Das Homöopathikum

■ Das Pay-TV premiere - Kommerzfernsehen mit Grimme-Sahnehäubchen

„Ein Scheißhaufen mit sieben Millionen Fliegen drauf“ ist RTL nach Meinung von premiere-Chefredakteur Jörg Grabosch. Das ist nicht böse, sondern im Gegenteil ganz liebevoll gemeint. Denn erstens geht der kreative Grabosch Ende Feburar selbst nach Köln, und zweitens ist die Aussage des Noch-Chefredakteurs rein arithmetisch gemeint: Je erfolgreicher die Programminseln des werbefinanzierten Privatfernsehens sind – und je mehr Werbe(-Vollprogramm) dadurch anfällt –, desto nachhaltiger klingelt auch bei premiere die Kasse.

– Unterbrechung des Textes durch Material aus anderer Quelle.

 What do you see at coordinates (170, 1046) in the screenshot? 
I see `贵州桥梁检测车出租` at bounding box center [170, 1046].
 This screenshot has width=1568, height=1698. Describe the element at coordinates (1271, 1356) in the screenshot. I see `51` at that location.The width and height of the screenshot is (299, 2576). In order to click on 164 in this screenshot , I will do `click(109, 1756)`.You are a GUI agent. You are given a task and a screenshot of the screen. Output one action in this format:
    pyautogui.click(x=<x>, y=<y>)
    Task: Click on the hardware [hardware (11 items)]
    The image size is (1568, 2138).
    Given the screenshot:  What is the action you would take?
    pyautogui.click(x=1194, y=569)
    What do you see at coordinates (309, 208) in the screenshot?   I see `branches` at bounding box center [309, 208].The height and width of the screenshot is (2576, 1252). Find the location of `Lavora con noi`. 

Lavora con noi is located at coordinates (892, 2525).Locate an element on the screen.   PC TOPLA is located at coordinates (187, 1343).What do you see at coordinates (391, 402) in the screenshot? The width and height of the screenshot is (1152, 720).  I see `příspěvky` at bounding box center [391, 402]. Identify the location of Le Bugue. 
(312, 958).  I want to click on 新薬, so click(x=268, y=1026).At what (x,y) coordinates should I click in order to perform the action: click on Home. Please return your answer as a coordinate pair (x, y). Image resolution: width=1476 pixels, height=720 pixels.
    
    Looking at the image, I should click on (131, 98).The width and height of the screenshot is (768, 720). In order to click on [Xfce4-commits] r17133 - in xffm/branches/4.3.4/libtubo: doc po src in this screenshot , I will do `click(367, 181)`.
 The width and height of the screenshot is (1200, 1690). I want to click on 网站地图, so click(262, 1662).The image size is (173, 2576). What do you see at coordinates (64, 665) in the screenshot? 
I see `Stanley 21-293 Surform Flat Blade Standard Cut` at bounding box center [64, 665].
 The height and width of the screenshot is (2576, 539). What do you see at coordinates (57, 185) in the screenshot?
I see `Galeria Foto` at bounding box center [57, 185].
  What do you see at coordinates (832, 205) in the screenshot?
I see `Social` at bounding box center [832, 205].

Im Sat.1- und RTL-Werbefeldzug wider den Sehnerv wurde der Hamburger Pay-TV-Kanal nämlich die Kriegsbraut des Zuschauers. Die Werbefreiheit des Hamburger Programms sticht – nach dem konkurrenzlosen Spielfilm- Angebot noch vor dem Fußball (Spiel der Woche live) – als Hauptargument für den monatlich 41 Mark teuren Bezahlkanal.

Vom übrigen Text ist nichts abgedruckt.